Ces politiques «entraîneraient une hausse des prix de l’énergie et des perturbations majeures dans les échanges commerciaux (depuis les produits alimentaires jusqu’aux semi-conducteurs), voire potentiellement une récession mondiale». Et d’enchainer que «de même, si l’inflation s’accélérait et si les banques centrales étaient contraintes d’augmenter encore les taux d’intérêt, si les problèmes des banques américaines et les problèmes de défaut des pays émergents réapparaissaient ou si la zone euro était contrainte de se tourner vers l’austérité en raison d’une réforme des règles budgétaires trop étroite, la croissance serait également sérieusement endommagée».

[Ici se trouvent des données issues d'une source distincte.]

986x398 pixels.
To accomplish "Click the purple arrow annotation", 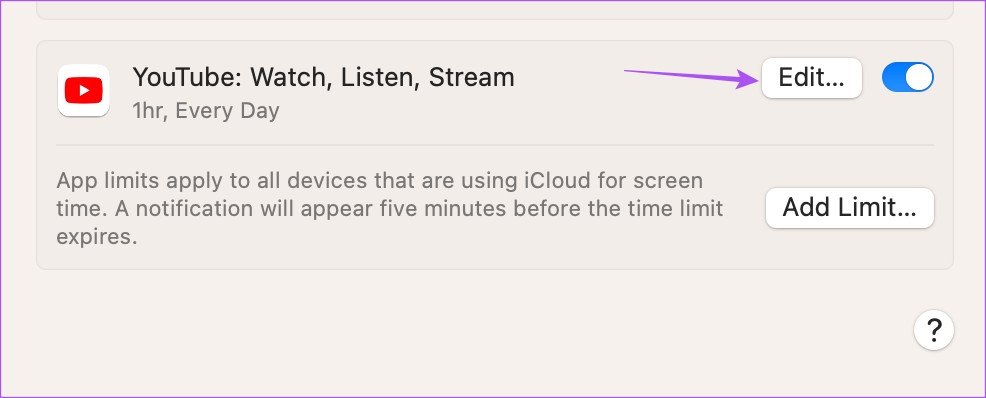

Selon les experts d’ELCANO, «Les trois principaux risques découlent de l’extension géographique du conflit armé à Gaza à d’autres zones régionales, de la déstabilisation interne des pays de la région et de l’aggravation des crises économiques entraînant des répercussions sociales et politiques significatives».

Vu que les conflits internationaux s’intensifient, avec un effet économique négatif (y compris sur les chaînes d’approvisionnement) et un frein aux échanges dans la sphère « douce ». Les restrictions commerciales entre puissances et blocs augmentent. Les agendas nationaux sont priorisés, au détriment du système multilatéral. Tout cela conduit à une dégradation globale des indicateurs de développement humain.

Ce scénario alarmant mènerait à prévoir que «la croissance va chuter durant l’année en cours, dans les régions présentant un intérêt particulier», parmi lesquelles le rapport cite les pays du Maghreb.